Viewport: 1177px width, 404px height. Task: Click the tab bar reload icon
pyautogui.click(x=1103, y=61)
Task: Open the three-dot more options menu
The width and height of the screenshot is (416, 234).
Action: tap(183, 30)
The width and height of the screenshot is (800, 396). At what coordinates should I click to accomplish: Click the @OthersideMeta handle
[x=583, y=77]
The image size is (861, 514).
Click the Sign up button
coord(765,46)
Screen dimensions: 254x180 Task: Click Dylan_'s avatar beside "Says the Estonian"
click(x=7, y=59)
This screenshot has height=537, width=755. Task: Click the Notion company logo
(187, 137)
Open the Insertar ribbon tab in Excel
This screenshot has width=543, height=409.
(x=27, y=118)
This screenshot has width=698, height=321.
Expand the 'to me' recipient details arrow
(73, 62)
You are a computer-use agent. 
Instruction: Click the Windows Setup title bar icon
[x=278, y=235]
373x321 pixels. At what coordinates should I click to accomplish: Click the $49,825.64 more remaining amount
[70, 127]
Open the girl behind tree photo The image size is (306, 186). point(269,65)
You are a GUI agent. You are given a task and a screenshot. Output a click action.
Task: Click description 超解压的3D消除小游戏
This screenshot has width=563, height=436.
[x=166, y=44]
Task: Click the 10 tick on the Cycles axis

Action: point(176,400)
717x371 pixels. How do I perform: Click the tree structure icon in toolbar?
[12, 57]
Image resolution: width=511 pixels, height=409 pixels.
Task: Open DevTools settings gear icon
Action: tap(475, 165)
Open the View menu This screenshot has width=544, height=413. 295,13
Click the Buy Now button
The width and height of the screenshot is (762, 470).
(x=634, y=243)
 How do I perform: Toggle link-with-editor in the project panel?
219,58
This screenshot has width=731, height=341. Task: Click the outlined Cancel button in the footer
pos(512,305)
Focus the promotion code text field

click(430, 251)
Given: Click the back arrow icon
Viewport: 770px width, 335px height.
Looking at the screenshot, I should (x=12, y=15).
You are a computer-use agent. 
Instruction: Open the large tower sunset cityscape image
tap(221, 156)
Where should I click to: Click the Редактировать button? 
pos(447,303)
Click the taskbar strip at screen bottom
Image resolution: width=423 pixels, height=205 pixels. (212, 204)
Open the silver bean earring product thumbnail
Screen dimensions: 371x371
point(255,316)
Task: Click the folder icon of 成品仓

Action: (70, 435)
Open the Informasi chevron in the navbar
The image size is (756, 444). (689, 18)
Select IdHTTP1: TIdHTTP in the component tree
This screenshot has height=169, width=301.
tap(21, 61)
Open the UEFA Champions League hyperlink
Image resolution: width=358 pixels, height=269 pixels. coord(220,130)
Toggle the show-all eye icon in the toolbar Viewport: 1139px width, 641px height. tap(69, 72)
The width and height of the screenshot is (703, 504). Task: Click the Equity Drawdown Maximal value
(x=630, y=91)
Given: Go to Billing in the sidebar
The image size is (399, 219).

**TASK DESCRIPTION**
The listing above needs to be retyped. Reproduce every line exactly.

**EXPECTED ANSWER**
Viewport: 1177px width, 404px height. Task: Click the tab bar reload icon
pyautogui.click(x=1103, y=61)
Task: Open the three-dot more options menu
The width and height of the screenshot is (416, 234).
Action: tap(183, 30)
The width and height of the screenshot is (800, 396). At what coordinates should I click to accomplish: Click the @OthersideMeta handle
[x=583, y=77]
The image size is (861, 514).
Click the Sign up button
coord(765,46)
Screen dimensions: 254x180 Task: Click Dylan_'s avatar beside "Says the Estonian"
click(x=7, y=59)
This screenshot has height=537, width=755. Task: Click the Notion company logo
(187, 137)
Open the Insertar ribbon tab in Excel
This screenshot has width=543, height=409.
(x=27, y=118)
This screenshot has width=698, height=321.
Expand the 'to me' recipient details arrow
(73, 62)
You are a computer-use agent. 
Instruction: Click the Windows Setup title bar icon
[x=278, y=235]
373x321 pixels. At what coordinates should I click to accomplish: Click the $49,825.64 more remaining amount
[70, 127]
Open the girl behind tree photo The image size is (306, 186). point(269,65)
You are a GUI agent. You are given a task and a screenshot. Output a click action.
Task: Click description 超解压的3D消除小游戏
This screenshot has width=563, height=436.
[x=166, y=44]
Task: Click the 10 tick on the Cycles axis

Action: point(176,400)
717x371 pixels. How do I perform: Click the tree structure icon in toolbar?
[12, 57]
Image resolution: width=511 pixels, height=409 pixels.
Task: Open DevTools settings gear icon
Action: tap(475, 165)
Open the View menu This screenshot has width=544, height=413. 295,13
Click the Buy Now button
The width and height of the screenshot is (762, 470).
(x=634, y=243)
 How do I perform: Toggle link-with-editor in the project panel?
219,58
This screenshot has width=731, height=341. Task: Click the outlined Cancel button in the footer
pos(512,305)
Focus the promotion code text field

click(430, 251)
Given: Click the back arrow icon
Viewport: 770px width, 335px height.
Looking at the screenshot, I should (x=12, y=15).
You are a computer-use agent. 
Instruction: Open the large tower sunset cityscape image
tap(221, 156)
Where should I click to: Click the Редактировать button? 
pos(447,303)
Click the taskbar strip at screen bottom
Image resolution: width=423 pixels, height=205 pixels. (212, 204)
Open the silver bean earring product thumbnail
Screen dimensions: 371x371
point(255,316)
Task: Click the folder icon of 成品仓

Action: (70, 435)
Open the Informasi chevron in the navbar
The image size is (756, 444). (689, 18)
Select IdHTTP1: TIdHTTP in the component tree
This screenshot has height=169, width=301.
tap(21, 61)
Open the UEFA Champions League hyperlink
Image resolution: width=358 pixels, height=269 pixels. coord(220,130)
Toggle the show-all eye icon in the toolbar Viewport: 1139px width, 641px height. tap(69, 72)
The width and height of the screenshot is (703, 504). Task: Click the Equity Drawdown Maximal value
(x=630, y=91)
Given: Go to Billing in the sidebar
The image size is (399, 219).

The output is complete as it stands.